• [How to complete this task]: From the first line to the last, restate the data word for word.

• [Supplied material]:
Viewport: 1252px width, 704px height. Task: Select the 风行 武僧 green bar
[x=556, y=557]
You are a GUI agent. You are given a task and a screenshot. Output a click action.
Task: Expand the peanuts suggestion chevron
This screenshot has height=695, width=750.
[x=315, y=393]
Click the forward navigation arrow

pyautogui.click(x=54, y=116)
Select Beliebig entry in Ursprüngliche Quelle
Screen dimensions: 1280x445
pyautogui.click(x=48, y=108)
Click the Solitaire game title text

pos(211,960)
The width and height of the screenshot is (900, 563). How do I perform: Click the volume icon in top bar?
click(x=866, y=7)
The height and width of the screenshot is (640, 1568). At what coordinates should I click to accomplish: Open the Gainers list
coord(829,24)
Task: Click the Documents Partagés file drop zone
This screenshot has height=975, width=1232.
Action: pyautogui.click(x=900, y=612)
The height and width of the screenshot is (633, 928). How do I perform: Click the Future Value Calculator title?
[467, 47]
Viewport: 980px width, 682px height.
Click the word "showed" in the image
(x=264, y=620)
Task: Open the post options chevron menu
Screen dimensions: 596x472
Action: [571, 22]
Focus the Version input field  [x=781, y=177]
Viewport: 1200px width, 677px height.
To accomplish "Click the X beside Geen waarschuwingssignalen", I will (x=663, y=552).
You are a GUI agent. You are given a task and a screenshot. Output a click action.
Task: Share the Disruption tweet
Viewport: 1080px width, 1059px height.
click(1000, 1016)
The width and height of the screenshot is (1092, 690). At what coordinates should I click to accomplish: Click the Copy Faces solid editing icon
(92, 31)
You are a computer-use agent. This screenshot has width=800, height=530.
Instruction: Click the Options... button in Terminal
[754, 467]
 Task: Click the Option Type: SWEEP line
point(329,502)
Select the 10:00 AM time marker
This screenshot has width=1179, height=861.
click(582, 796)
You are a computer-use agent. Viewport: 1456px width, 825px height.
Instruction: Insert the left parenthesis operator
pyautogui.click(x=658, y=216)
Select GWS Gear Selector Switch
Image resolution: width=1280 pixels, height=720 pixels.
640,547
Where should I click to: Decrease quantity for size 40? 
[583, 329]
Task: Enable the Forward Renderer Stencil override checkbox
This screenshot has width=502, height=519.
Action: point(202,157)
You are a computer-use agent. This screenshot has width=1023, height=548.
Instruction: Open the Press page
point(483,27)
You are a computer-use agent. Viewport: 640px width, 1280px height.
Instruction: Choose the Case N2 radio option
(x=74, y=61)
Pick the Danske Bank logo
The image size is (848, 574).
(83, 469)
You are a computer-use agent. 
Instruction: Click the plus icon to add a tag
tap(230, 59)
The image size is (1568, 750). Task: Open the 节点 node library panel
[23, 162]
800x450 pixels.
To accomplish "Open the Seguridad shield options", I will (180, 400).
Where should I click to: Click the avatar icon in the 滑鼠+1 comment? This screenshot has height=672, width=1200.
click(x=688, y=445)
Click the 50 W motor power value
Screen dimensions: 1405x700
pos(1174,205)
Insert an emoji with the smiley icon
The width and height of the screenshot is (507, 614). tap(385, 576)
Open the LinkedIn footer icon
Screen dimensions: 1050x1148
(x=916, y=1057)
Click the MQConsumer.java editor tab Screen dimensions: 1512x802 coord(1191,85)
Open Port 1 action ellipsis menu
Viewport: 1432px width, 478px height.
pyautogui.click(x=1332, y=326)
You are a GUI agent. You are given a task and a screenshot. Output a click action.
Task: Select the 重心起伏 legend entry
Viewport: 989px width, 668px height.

• [Response to the exercise]:
Viewport: 1252px width, 704px height. Task: Select the 风行 武僧 green bar
[x=556, y=557]
You are a GUI agent. You are given a task and a screenshot. Output a click action.
Task: Expand the peanuts suggestion chevron
This screenshot has height=695, width=750.
[x=315, y=393]
Click the forward navigation arrow

pyautogui.click(x=54, y=116)
Select Beliebig entry in Ursprüngliche Quelle
Screen dimensions: 1280x445
pyautogui.click(x=48, y=108)
Click the Solitaire game title text

pos(211,960)
The width and height of the screenshot is (900, 563). How do I perform: Click the volume icon in top bar?
click(x=866, y=7)
The height and width of the screenshot is (640, 1568). At what coordinates should I click to accomplish: Open the Gainers list
coord(829,24)
Task: Click the Documents Partagés file drop zone
This screenshot has height=975, width=1232.
Action: pyautogui.click(x=900, y=612)
The height and width of the screenshot is (633, 928). How do I perform: Click the Future Value Calculator title?
[467, 47]
Viewport: 980px width, 682px height.
Click the word "showed" in the image
(x=264, y=620)
Task: Open the post options chevron menu
Screen dimensions: 596x472
Action: [571, 22]
Focus the Version input field  [x=781, y=177]
Viewport: 1200px width, 677px height.
To accomplish "Click the X beside Geen waarschuwingssignalen", I will (x=663, y=552).
You are a GUI agent. You are given a task and a screenshot. Output a click action.
Task: Share the Disruption tweet
Viewport: 1080px width, 1059px height.
click(1000, 1016)
The width and height of the screenshot is (1092, 690). At what coordinates should I click to accomplish: Click the Copy Faces solid editing icon
(92, 31)
You are a computer-use agent. This screenshot has width=800, height=530.
Instruction: Click the Options... button in Terminal
[754, 467]
 Task: Click the Option Type: SWEEP line
point(329,502)
Select the 10:00 AM time marker
This screenshot has width=1179, height=861.
click(582, 796)
You are a computer-use agent. Viewport: 1456px width, 825px height.
Instruction: Insert the left parenthesis operator
pyautogui.click(x=658, y=216)
Select GWS Gear Selector Switch
Image resolution: width=1280 pixels, height=720 pixels.
640,547
Where should I click to: Decrease quantity for size 40? 
[583, 329]
Task: Enable the Forward Renderer Stencil override checkbox
This screenshot has width=502, height=519.
Action: point(202,157)
You are a computer-use agent. This screenshot has width=1023, height=548.
Instruction: Open the Press page
point(483,27)
You are a computer-use agent. Viewport: 640px width, 1280px height.
Instruction: Choose the Case N2 radio option
(x=74, y=61)
Pick the Danske Bank logo
The image size is (848, 574).
(83, 469)
You are a computer-use agent. 
Instruction: Click the plus icon to add a tag
tap(230, 59)
The image size is (1568, 750). Task: Open the 节点 node library panel
[23, 162]
800x450 pixels.
To accomplish "Open the Seguridad shield options", I will (180, 400).
Where should I click to: Click the avatar icon in the 滑鼠+1 comment? This screenshot has height=672, width=1200.
click(x=688, y=445)
Click the 50 W motor power value
Screen dimensions: 1405x700
pos(1174,205)
Insert an emoji with the smiley icon
The width and height of the screenshot is (507, 614). tap(385, 576)
Open the LinkedIn footer icon
Screen dimensions: 1050x1148
(x=916, y=1057)
Click the MQConsumer.java editor tab Screen dimensions: 1512x802 coord(1191,85)
Open Port 1 action ellipsis menu
Viewport: 1432px width, 478px height.
pyautogui.click(x=1332, y=326)
You are a GUI agent. You are given a task and a screenshot. Output a click action.
Task: Select the 重心起伏 legend entry
Viewport: 989px width, 668px height.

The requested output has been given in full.